**Problem details:** Print the part of the political violence interview between "America is not" and "America’s white population].", inclusive, word for word.

America is restless, armed, divided and angry.
Days away from one of the most defining elections in its history, the nation faces the growing specter of political violence. Donald Trump has survived two assassination attempts since July.
Many of his supporters have disavowed the election system — some poll workers are wearing bulletproof vests — and have threatened force to return him to power. A percentage of those opposed to him, according to a recent poll, have conversely said that force is justified to keep him from the White House.
The deadly uprising at the U.S. Capitol on Jan. 6, 2021, still resounds in the nation’s consciousness, and the hostilities that provoked it have not subsided. The recent months of campaigning have been volatile and rancorous, underscoring a changing American narrative in which a white, mostly Christian majority is shrinking in the face of a growing multiracial population.
These frictions have intensified in an age when lone-wolf gunmen, driven by racist manifestos and desires for publicity, have attacked shopping centers, supermarkets and schools. A growing mistrust of the country’s institutions has officials concerned that violence may erupt at voting centers in battleground states in an election that is certain to be contested before and after Nov. 5. Republicans and right-wing conservatives — echoing the “Stop the Steal” mantra from four years ago — have recently peddled misinformation and filed lawsuits questioning the election’s integrity.
“The fact that election workers need to be worried about their security is incomprehensible and unacceptable,” FBI Director Christopher A. Wray said in a statement last week. His comments were made a day before a man wearing a MAGA hat was arrested for allegedly punching a poll worker in Bexar County, Texas.
Robert Pape, director of the Chicago Project on Security and Threats based at the University of Chicago, has studied political violence for decades. He describes the time we’re in as a “wildfire season.” The following interview has been edited for length and clarity.
America is fractured. The political rhetoric is fierce. What most concerns you about the possibility of political violence in this atmosphere?
America is not just politically divided. We’re in an era of what I call violent populism. Violence is becoming an all too normal part of our politics.
You see this in a variety of ways. You can date the beginning of it to 2018 and see how it has been growing. We had the Tree of Life shooter in Pittsburgh, killing 11 Jews. The shooter wrote [in] a manifesto that he was driven by the conspiracy theories around the Great Replacement [that minorities were replacing America’s white population].
In 2019, you had the El Paso shooter, killing 23 Hispanics. In 2022, you had the Buffalo shooting, 10 African Americans are killed. That shooter detailed in a 150-page manifesto explaining he was driven by the Great Replacement theory. These are acts of political violence of the first order. Then in October of 2022 we had the attempted assassination of Nancy Pelosi. Then the two Trump assassination attempts.
This spate of political violence is historically high. It’s not just polarization. We are in an era of violent populism.
You mentioned the Great Replacement theory. What are some of the other animating causes of this violence?

**Listed entries:**

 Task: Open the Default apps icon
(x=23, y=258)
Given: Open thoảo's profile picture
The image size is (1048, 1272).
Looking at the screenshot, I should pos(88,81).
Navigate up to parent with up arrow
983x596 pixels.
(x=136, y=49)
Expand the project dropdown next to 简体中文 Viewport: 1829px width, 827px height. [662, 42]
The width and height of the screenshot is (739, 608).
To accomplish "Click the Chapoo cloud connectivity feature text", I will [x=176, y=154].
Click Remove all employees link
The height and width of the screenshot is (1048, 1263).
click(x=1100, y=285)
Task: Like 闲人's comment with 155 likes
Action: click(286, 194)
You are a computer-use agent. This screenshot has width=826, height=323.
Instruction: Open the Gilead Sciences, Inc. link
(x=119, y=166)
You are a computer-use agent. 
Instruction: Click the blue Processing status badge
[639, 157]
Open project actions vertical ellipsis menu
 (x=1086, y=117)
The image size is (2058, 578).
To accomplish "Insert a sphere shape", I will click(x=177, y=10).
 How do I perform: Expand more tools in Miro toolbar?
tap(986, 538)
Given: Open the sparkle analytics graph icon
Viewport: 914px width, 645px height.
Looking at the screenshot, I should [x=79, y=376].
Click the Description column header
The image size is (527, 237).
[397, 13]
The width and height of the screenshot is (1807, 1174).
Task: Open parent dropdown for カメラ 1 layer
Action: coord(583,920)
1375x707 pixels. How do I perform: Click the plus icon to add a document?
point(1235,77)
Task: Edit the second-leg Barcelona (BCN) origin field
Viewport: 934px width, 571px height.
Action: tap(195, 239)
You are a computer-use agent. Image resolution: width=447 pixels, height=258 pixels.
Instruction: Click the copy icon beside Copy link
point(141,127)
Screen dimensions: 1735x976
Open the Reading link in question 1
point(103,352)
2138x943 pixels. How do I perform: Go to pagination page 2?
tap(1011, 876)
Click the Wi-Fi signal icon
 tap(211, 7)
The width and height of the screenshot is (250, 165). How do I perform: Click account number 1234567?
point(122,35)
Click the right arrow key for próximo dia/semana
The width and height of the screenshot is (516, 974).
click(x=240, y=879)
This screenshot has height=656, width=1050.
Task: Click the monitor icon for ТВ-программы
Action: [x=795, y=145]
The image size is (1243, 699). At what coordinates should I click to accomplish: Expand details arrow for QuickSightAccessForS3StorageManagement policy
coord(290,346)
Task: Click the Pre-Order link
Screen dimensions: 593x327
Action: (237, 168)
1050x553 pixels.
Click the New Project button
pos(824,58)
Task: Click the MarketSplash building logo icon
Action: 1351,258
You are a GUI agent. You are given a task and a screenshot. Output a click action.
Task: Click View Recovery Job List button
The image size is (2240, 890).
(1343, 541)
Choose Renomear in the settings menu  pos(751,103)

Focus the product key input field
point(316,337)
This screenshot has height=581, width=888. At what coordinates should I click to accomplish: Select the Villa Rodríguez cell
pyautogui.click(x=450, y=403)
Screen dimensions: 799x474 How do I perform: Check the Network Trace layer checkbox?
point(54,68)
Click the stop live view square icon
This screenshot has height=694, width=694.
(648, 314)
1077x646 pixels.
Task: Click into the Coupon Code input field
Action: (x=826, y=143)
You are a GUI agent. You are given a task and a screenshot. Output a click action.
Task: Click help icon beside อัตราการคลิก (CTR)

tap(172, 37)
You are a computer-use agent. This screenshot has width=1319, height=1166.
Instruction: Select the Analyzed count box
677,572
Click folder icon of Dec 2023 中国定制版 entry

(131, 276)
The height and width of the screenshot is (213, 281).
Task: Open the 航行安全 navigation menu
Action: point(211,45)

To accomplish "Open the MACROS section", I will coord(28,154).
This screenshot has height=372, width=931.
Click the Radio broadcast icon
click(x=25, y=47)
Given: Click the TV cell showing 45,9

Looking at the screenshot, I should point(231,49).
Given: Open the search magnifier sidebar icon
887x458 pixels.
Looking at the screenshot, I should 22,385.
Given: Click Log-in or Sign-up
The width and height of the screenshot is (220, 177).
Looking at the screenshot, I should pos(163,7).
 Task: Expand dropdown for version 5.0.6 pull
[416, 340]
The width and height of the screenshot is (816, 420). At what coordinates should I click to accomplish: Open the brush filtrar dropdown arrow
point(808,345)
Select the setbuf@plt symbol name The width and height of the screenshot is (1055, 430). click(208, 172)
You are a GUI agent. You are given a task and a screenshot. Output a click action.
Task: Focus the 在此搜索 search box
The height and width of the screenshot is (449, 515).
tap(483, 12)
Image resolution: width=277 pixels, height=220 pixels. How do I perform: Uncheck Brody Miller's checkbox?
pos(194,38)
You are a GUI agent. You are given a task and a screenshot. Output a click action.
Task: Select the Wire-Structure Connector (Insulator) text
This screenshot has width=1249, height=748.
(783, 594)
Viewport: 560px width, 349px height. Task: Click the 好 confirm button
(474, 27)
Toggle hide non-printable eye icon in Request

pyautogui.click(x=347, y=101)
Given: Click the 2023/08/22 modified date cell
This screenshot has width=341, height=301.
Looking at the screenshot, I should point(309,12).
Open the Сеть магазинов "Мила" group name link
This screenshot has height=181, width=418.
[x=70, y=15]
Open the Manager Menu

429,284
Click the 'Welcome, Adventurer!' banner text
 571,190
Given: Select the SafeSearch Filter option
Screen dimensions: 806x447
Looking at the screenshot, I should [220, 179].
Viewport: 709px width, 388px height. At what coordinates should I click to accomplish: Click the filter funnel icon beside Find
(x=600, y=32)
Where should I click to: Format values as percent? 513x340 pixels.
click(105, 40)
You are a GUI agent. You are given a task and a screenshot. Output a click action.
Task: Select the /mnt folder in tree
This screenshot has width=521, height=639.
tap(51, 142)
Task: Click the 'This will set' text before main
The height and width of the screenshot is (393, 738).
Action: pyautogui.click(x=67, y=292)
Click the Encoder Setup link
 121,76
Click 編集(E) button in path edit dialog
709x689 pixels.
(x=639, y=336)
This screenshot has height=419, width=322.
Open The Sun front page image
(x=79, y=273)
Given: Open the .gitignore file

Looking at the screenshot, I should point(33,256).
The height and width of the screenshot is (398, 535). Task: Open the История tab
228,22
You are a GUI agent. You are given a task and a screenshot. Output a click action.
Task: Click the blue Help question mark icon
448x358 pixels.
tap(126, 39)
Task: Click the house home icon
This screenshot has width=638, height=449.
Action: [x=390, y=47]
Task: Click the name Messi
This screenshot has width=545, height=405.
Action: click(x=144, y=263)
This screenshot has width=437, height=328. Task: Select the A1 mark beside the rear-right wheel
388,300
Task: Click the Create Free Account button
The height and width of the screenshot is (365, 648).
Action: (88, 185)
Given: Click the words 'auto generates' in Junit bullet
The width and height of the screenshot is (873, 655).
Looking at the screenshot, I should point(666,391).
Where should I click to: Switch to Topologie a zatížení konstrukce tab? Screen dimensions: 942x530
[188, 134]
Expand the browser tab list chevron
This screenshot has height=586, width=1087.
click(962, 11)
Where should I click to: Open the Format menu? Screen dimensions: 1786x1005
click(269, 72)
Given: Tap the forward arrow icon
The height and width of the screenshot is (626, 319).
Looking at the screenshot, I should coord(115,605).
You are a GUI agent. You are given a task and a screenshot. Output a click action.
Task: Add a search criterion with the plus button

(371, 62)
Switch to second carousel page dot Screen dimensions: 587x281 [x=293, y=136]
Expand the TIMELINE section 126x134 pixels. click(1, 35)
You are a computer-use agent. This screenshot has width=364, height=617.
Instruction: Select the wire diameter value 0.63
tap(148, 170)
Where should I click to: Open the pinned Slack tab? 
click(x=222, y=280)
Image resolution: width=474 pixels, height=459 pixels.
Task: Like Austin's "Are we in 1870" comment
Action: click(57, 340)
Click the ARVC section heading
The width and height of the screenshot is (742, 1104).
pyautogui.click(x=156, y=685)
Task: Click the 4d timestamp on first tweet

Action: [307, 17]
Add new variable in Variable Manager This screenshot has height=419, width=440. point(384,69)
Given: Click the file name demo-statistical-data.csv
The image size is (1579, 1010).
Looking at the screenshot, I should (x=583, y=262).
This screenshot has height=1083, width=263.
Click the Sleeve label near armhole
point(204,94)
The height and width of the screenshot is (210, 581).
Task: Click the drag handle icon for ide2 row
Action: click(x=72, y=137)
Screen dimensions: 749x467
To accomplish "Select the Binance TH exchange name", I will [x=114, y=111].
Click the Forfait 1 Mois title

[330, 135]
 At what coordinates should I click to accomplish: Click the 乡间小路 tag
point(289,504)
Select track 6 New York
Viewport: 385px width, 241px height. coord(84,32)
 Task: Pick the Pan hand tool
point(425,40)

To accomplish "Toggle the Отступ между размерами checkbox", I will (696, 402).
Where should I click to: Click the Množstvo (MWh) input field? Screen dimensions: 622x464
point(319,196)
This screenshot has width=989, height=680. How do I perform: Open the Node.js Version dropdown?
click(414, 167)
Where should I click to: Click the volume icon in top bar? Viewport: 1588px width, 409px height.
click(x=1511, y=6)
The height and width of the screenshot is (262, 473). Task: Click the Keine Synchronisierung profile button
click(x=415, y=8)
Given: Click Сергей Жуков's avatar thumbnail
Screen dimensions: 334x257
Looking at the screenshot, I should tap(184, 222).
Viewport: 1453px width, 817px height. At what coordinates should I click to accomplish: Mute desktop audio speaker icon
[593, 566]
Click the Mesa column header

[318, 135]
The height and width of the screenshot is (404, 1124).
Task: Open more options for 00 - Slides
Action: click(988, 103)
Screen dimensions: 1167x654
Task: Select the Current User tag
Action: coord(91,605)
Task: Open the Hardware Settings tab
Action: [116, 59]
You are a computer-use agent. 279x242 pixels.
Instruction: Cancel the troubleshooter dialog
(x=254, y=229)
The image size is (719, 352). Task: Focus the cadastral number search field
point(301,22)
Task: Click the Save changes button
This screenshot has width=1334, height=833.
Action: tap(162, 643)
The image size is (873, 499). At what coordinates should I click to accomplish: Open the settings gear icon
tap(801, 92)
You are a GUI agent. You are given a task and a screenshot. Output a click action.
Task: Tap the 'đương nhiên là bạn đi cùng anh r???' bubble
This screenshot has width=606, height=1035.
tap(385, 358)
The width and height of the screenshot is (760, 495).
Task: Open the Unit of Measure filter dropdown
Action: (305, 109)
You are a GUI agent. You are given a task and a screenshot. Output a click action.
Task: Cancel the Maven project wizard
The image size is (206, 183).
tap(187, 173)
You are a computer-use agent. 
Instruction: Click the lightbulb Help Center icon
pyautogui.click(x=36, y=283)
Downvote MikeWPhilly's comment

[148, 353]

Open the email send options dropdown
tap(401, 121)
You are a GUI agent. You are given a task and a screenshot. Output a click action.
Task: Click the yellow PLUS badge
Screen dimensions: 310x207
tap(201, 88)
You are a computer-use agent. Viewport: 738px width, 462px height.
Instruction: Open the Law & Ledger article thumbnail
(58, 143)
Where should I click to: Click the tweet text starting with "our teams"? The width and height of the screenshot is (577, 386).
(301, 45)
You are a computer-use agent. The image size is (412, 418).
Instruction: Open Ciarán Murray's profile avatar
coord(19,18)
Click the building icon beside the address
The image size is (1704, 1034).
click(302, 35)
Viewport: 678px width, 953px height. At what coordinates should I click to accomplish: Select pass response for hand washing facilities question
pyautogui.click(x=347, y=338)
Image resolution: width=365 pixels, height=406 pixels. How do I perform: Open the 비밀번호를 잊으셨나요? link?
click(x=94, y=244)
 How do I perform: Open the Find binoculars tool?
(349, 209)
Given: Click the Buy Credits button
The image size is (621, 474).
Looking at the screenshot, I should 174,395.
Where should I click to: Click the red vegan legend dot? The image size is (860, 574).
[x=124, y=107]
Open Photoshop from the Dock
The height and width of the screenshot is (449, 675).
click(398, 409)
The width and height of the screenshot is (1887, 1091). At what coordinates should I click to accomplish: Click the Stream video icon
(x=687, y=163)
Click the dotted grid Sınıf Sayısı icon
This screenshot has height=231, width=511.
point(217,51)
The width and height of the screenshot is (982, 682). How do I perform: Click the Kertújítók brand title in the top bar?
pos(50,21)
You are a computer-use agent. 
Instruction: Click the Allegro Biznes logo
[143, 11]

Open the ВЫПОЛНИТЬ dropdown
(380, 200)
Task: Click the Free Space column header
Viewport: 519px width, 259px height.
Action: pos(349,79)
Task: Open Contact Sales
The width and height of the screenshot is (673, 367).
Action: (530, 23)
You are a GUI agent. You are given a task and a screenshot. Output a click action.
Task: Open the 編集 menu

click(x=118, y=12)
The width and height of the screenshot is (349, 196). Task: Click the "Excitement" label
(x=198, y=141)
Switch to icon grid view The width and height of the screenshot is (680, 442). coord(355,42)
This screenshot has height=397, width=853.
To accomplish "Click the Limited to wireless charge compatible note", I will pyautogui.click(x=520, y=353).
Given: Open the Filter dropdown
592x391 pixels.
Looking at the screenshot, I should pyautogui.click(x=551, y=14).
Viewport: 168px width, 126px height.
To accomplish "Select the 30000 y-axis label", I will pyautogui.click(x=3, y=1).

**Exercise answer:**
America is not just politically divided. We’re in an era of what I call violent populism. Violence is becoming an all too normal part of our politics.
You see this in a variety of ways. You can date the beginning of it to 2018 and see how it has been growing. We had the Tree of Life shooter in Pittsburgh, killing 11 Jews. The shooter wrote [in] a manifesto that he was driven by the conspiracy theories around the Great Replacement [that minorities were replacing America’s white population].